Continuous Nature A totally different concept, namely that of continuous media carrying waves, also owes its scientific origins to the same era. Huygens, in whose honour the principle of wave-propagation is named, proposed that light was to be thought of as something continuously flowing and altering in form in a very specific way. A wave-front could be considered as a result of each point in space within the wave being a source of waves itself. In his day optic devices were far too inaccurate to discriminate between these ideas decisively, but, two centuries later, the 'light as a wave phenomenon' emerged as the favoured view. In fact, the whole view of nature became a lot more 'continuous' and even a concept like "heat" was phrased in terms of a continuous caloric fluid. The extent to which this view permeated scientific thought is exemplified by the resistance amongst the nineteenth century physics community to embrace the concept of molecules.
'Modern particles' The view most non-physicists have of the nature of particles dates from the late nineteenth and early twentieth centuries. The Austrian physicist Ludwig Boltzmann showed that the old "continuous" view of nature could be very well reproduced by working out the laws of classical mechanics for very large numbers of very small particles, dubbed molecules. The emerging science of chemistry showed that molecules could be thought of as comprising the right pairings of more fundamental units called atoms. The great triumph came a short time later when it was revealed that most of the properties of atoms could be understood in terms of three simple constituent particles: protons and neutrons, which reside in the atomic nucleus, and electrons. What a nice place the world was - three little billiard balls making up this whole astonishing variety of stuff that we see around us.
'Post-Modern Particles' The Post-Modern world started before the modern world had ended, at least in physics. It turned out that the three fundamental building blocks of stuff were not at all like billiard balls. Quantum mechanics is the desperate attempt of mankind to come to terms with this. In the first half of the twentieth century wave ideas came crashing back into physics to explain the oddities of how these particles behave. Niels Bohr (figure 1) subsequently sought to break down the discussion on the "true nature" of particles by describing them as being "both waves as well as particles".

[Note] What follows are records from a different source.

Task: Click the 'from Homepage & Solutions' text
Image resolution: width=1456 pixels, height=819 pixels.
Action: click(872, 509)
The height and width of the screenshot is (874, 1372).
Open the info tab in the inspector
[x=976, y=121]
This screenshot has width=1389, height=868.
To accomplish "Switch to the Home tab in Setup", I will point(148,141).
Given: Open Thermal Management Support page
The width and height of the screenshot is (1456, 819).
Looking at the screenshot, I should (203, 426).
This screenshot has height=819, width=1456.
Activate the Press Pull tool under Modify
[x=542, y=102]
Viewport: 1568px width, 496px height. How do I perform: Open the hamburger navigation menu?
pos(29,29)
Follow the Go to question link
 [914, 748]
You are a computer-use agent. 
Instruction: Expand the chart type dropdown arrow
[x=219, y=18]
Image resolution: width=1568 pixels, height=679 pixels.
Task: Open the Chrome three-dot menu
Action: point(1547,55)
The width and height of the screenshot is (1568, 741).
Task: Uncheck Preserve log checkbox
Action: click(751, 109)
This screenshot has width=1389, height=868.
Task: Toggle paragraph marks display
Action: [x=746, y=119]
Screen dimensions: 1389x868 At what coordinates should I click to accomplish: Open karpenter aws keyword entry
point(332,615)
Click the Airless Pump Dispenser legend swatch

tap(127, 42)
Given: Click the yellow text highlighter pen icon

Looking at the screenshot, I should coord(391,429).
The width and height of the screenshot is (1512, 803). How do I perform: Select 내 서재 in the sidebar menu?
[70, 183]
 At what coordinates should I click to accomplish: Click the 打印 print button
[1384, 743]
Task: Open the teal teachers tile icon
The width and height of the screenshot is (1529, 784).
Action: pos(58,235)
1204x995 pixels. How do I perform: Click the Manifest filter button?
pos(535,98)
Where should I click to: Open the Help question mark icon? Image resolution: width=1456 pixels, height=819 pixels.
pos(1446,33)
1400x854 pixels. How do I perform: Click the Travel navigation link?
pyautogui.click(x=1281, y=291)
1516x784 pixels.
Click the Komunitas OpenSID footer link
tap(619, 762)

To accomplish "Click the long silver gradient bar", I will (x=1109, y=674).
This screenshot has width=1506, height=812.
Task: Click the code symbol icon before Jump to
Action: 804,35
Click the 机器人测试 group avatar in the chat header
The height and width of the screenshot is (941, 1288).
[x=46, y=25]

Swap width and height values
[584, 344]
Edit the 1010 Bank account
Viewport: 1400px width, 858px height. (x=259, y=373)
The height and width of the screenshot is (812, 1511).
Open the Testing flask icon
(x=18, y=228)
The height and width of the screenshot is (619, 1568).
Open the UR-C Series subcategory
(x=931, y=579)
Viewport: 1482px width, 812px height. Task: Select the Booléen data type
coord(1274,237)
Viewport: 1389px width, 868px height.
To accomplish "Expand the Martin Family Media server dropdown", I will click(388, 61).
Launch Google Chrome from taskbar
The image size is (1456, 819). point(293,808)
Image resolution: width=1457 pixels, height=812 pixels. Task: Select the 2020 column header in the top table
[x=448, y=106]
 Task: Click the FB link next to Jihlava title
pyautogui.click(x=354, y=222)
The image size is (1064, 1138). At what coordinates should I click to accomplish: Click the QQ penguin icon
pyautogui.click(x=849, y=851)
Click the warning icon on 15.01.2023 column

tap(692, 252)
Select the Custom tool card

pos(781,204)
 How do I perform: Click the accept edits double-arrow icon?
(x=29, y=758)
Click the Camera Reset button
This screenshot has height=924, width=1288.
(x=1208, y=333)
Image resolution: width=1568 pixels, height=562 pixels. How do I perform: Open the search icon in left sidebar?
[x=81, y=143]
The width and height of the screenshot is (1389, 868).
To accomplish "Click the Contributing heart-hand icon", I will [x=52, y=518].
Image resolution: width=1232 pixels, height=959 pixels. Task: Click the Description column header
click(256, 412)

Of course, if you call this the "complementarity-principe" it sounds more credible, and if you add a little Yin-Yang all is well that ends well. I believe we could just as well say that they are neither … neither particles nor waves. So what is the nature of these elusive things that we call particles?
Let us ignore for the moment that the original simplicity of the electronic-protonic-neutronic trinity has given way to a little zoo of 6 quarks, 3 types of electrons, and three types of neutrinos. Still not bad though for an explanation of all of stuff. No, the real enigma is their nature, not their numbers. The discovery of their wave-properties was not the last word, for these waves turned out to be wholly different than any waves we ever had encountered before. Indeed, quantum waves are not at all like the waves you see at the beach. They are, at best, waves of probability. These waves of probability come in package deals that we can either take or leave. It is those packages that we refer to as particles - hardly a game of billiards now is it ?
But those probability waves aren't really probability waves at all! They are only like that if the probable velocities of the particles are low. But if they are high, i.e. approaching the speed of light, these particles reveal their true (?) nature as excitations of an underlying field! Now where did that come from? Modern particle physics uses the language of quantum fields; continuous agents (fields) that somehow manage to make a very discrete impression (particles). These are the sort of things a royal household dearly needs, but physics? More and more aspects that we once considered to be sturdily embedded in the nature of material particles are evaporating before our eyes. Even the strings in string theory are not strings.
At the End of All Things... Stuff is not made from little billiard balls. That is, unless you want to extend the definitions of balls to include things that have no size, no exact location, no exact velocity, and no precise number. Things that can change their nature, their charges, that have distinct left and right hands (weak interactions). Things that appear "hot" to an accelerated observer in the vacuum (Unruh Effect). A family of Things of which some are confined to invisibility for most of their lives (strong interactions). I guess physics, which was long thought to be a materialistic science dealing only with the dead and inanimate subjected to soulless forces and interactions has come to the end of all things. At its deepest level known to man, nature seems infinitely more subtle and alien than ever before. The great miracle is that we were actually able to understand it this far at all.